MATERIAL FOR THIS EXERCISE:
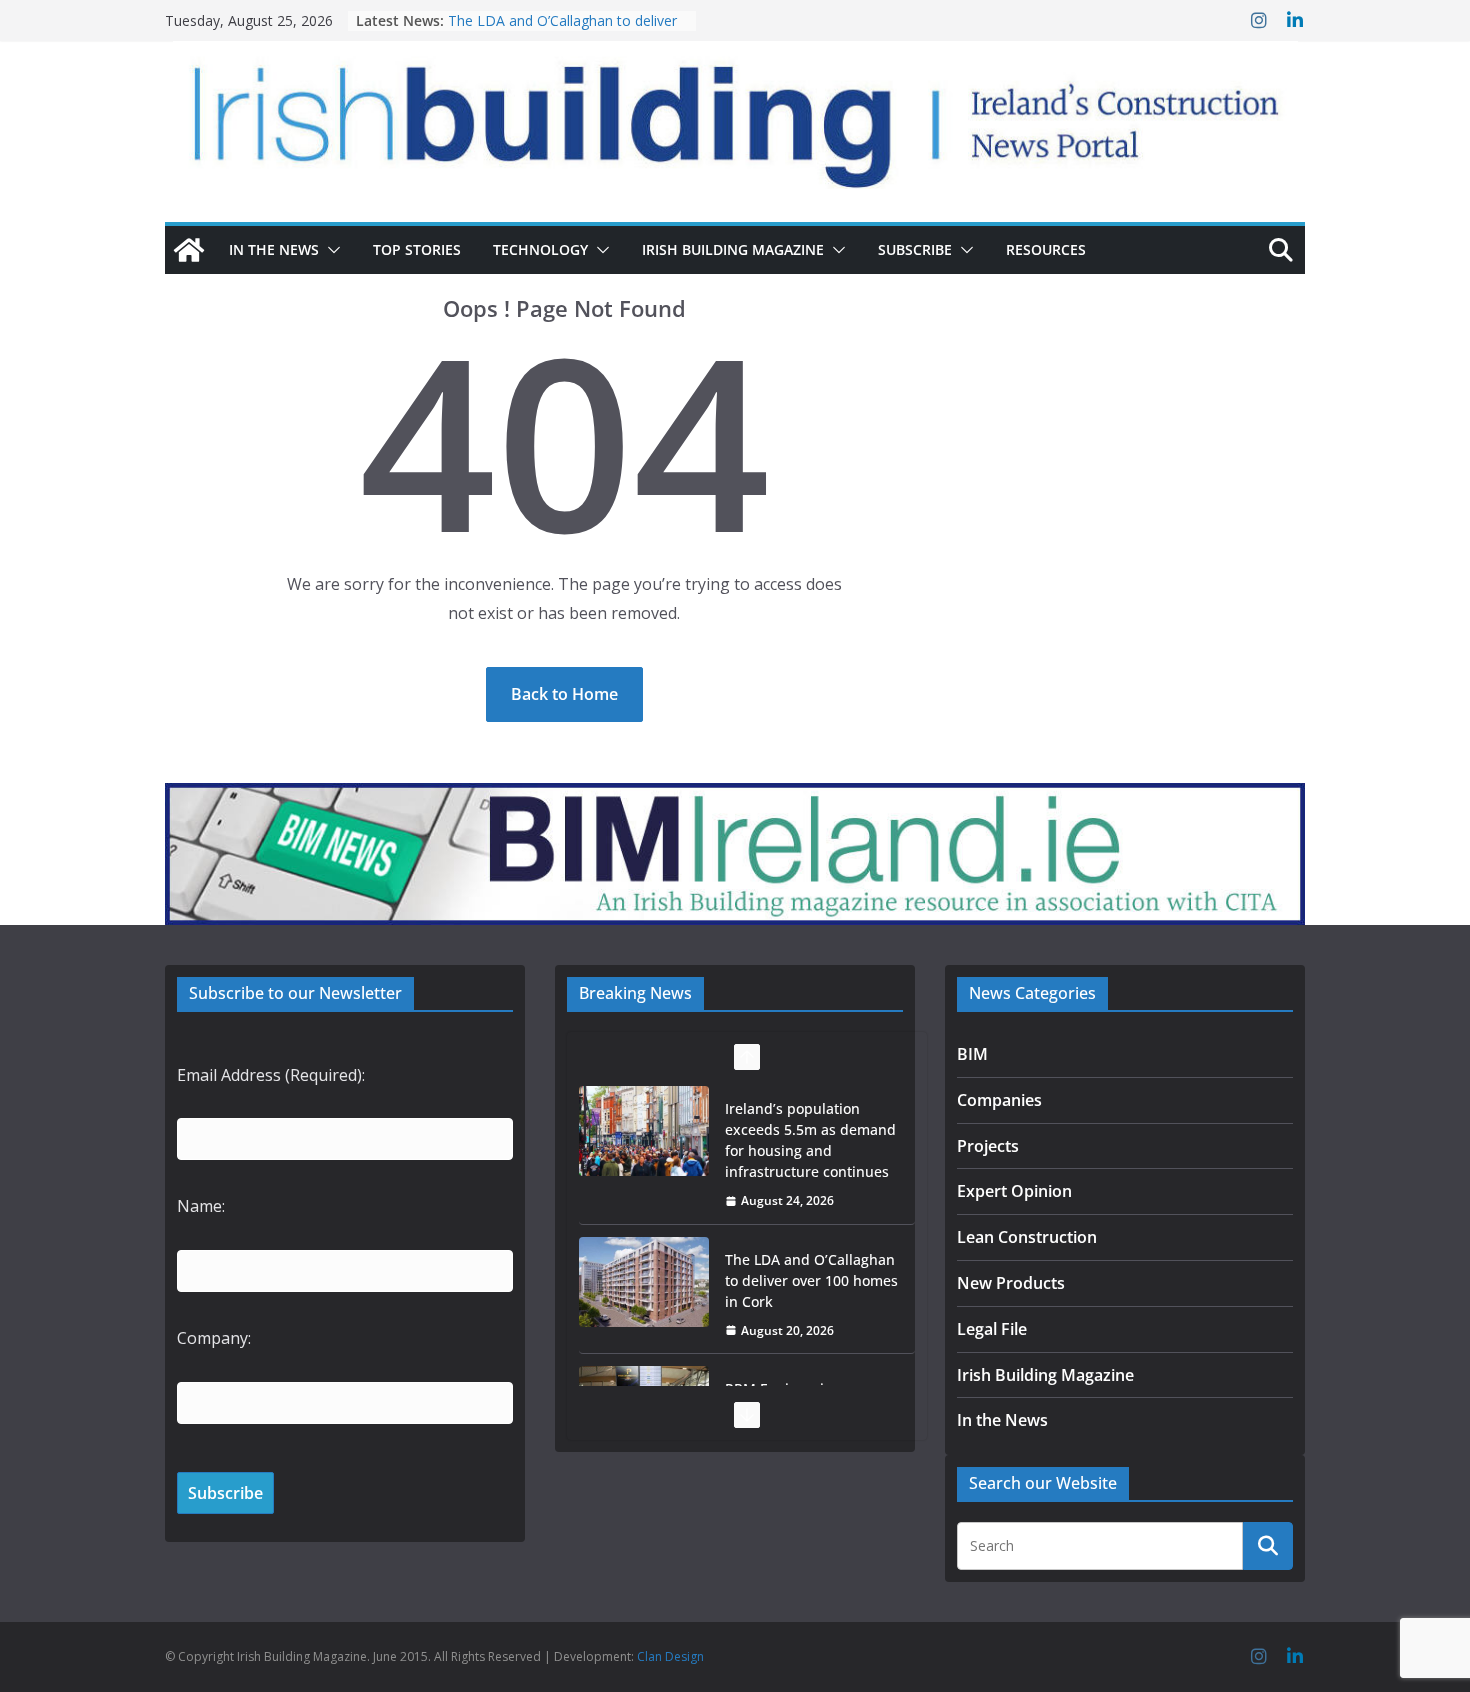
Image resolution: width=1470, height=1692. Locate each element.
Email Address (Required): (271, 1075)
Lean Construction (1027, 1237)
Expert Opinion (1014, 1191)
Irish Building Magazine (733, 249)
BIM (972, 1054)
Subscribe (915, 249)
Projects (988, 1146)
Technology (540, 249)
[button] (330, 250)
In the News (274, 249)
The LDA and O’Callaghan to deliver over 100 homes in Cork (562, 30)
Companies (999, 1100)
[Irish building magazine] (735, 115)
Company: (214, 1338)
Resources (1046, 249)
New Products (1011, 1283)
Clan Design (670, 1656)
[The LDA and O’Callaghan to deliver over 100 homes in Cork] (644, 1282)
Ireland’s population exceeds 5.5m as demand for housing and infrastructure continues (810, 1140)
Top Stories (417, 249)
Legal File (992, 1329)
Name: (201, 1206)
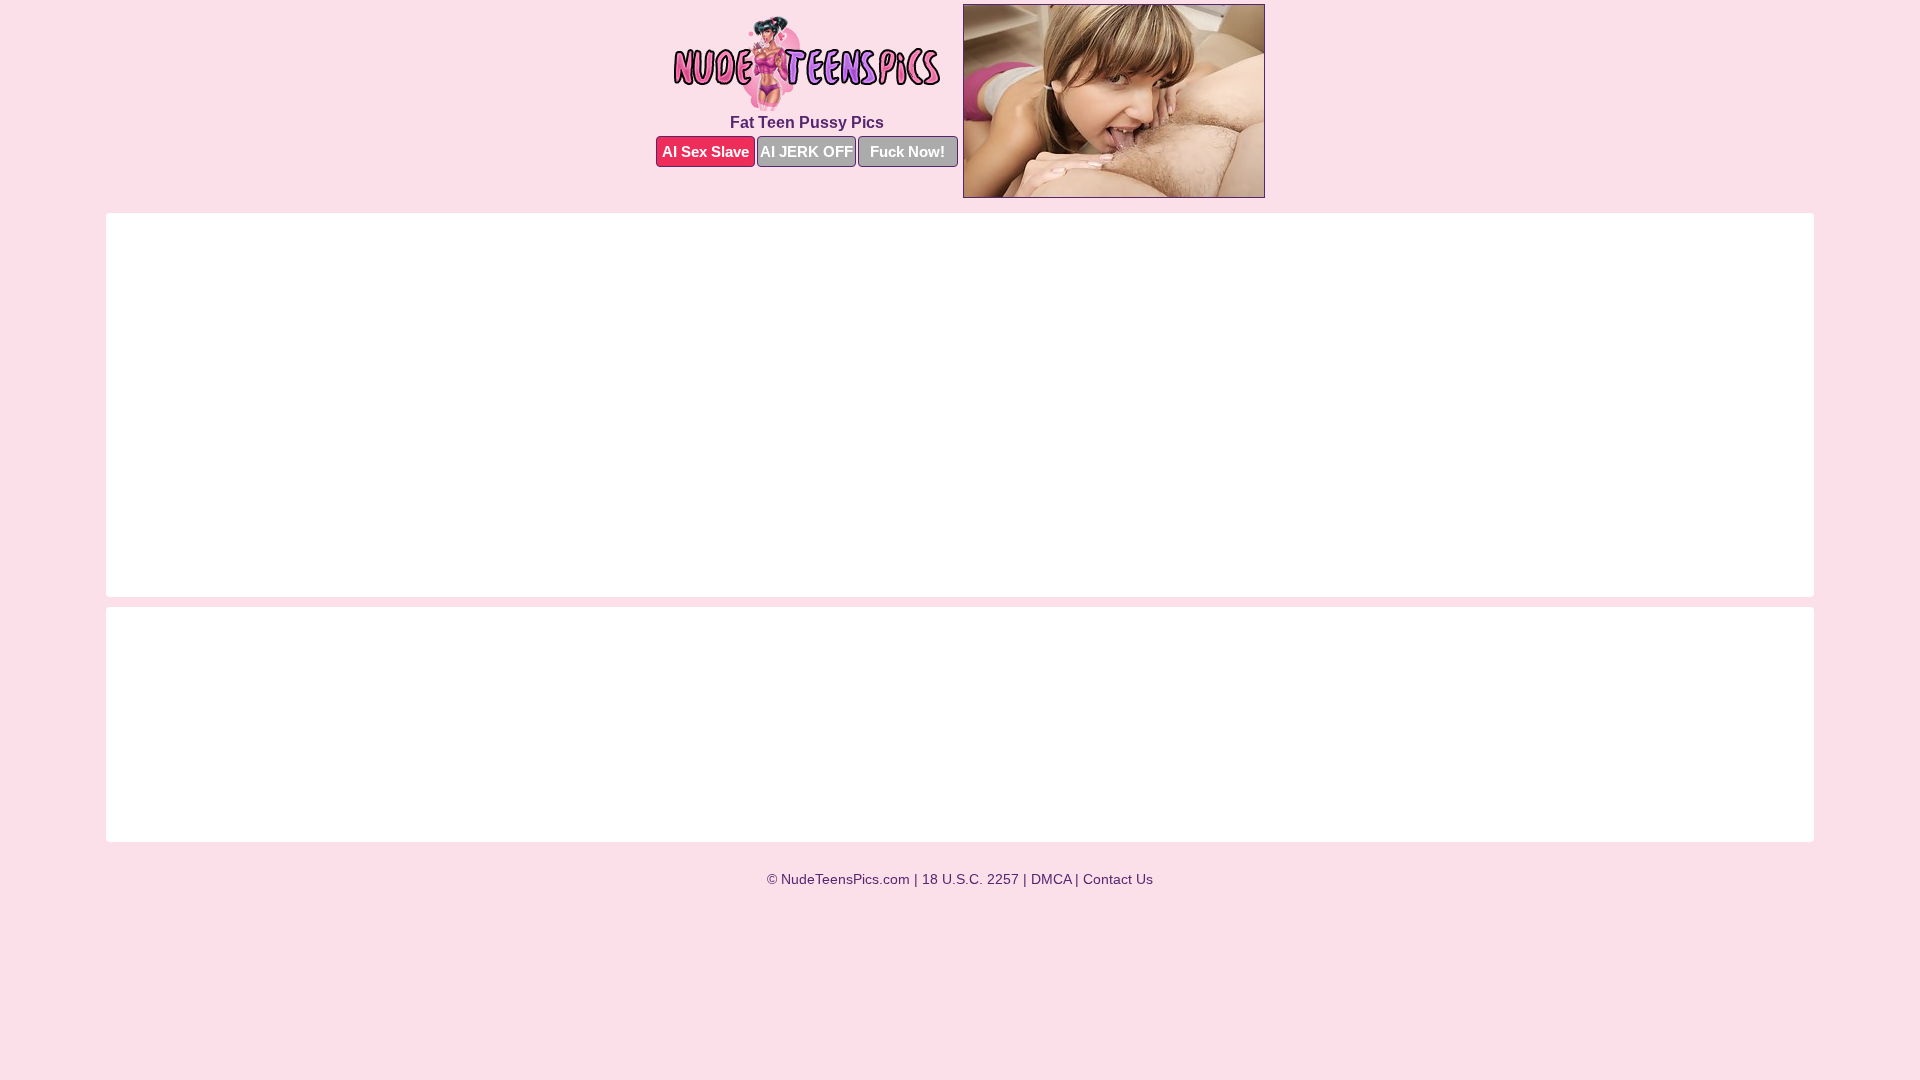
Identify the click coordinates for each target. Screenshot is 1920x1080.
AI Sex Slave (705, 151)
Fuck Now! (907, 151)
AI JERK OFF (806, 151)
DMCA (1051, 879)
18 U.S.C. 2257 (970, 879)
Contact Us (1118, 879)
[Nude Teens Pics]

TASK BRIEF:
A word-for-word transcript of the entries above is needed, with pictures removed.

RESPONSE TO THIS EXERCISE:
Image resolution: width=1470, height=1692. Locate each element.
Email Address (Required): (271, 1075)
Lean Construction (1027, 1237)
Expert Opinion (1014, 1191)
Irish Building Magazine (733, 249)
BIM (972, 1054)
Subscribe (915, 249)
Projects (988, 1146)
Technology (540, 249)
[button] (330, 250)
In the News (274, 249)
The LDA and O’Callaghan to deliver over 100 homes in Cork (562, 30)
Companies (999, 1100)
[Irish building magazine] (735, 115)
Company: (214, 1338)
Resources (1046, 249)
New Products (1011, 1283)
Clan Design (670, 1656)
[The LDA and O’Callaghan to deliver over 100 homes in Cork] (644, 1282)
Ireland’s population exceeds 5.5m as demand for housing and infrastructure continues (810, 1140)
Top Stories (417, 249)
Legal File (992, 1329)
Name: (201, 1206)
Identify the click coordinates for each target. Screenshot is 1920x1080.
AI Sex Slave (705, 151)
Fuck Now! (907, 151)
AI JERK OFF (806, 151)
DMCA (1051, 879)
18 U.S.C. 2257 (970, 879)
Contact Us (1118, 879)
[Nude Teens Pics]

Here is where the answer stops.